The first Open Geospatial Consortium (OGC) ad hoc meeting on geospatial standards related to smart grid in the electric power utility industry was held at the OGC TC/PC meeting in Austin March 20. The turout was about 25 people representing the vendor, services, government, standards and academic communities including AIST (Japan), Autodesk, Intergraph, Oracle, GE Energy, Trimble, ESRI, Synaptitude, Northrup-Grumman, Hitachi (Japan), Secure Dimensions, Geoconnections (Canada), Canmet Energy (Canada), Geonovum (Netherlands), and universities from Belgium, the Netherlands and Japan.

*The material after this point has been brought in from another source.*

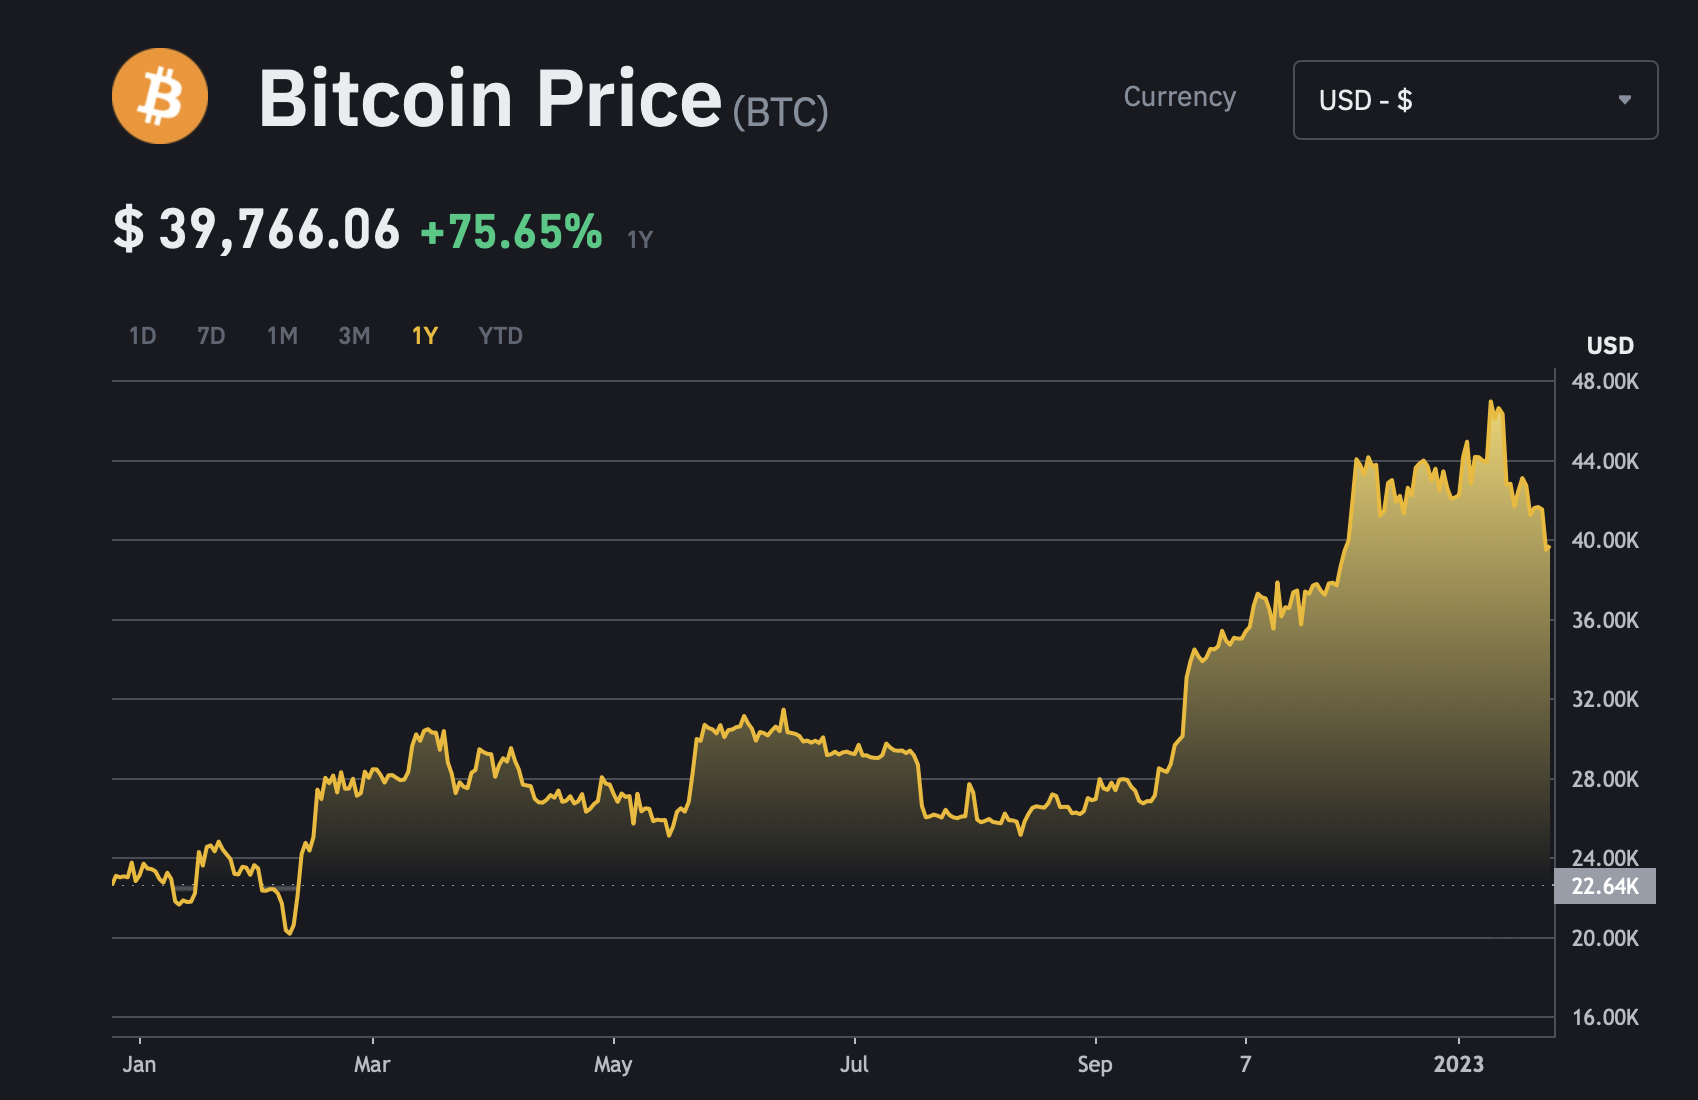Select the 1D time range tab
The image size is (1698, 1100).
tap(143, 336)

There are a number of standards that are related to smart grid, some of which of which are already compliant at some level with OGC geospatial standards, such as Geography Markup Language (GML) and Web Featuure Service (WFS).
- OASIS eMIX (Energy market information exchange) used GML
- International Electrotechnical Commission (IEC) Common infirmation model (CIM) uses GML
- IEC CIM is harmonized with WXXM (Weather information exchnage model) which is based on GML
The objective of the proposed OGC domain working group (DWG) is to coordinate and develop standards to enable efficient gespatial communication within smart grids and between smart grids and neightbouring activities such as emergency response, disaster management, urban planning and building energy management. It has been proposed that the effort will be in close cooperation with ISO/TC 211 standards organization.
Related standards/activities that were mentioned include GeoBI (SAP), SGIP eMIX, IndoorGML, Canmet Energy (NRCan), NIST/SGIP, ETSI M2M, IEC 61850 (smart substations), BALLADE (smart meter networks), eMobility (EV charging stations networks), and ASHRAE.
The immediate objectives are to create a mission statement and domain working group charter to enable the group to be recongnized as an OGC Working Group (WG).
Margaret Goodrich (SISCO), who gave a presentation on extending CIM to include environmental data such as weather information (an effort sponsored by Southern California Edison), made a strong case that to attract the attention of the utility industry, developing the technical specifications for standards is not enough. Use cases and a strong business justification are essential or the standards will languish on the shelf.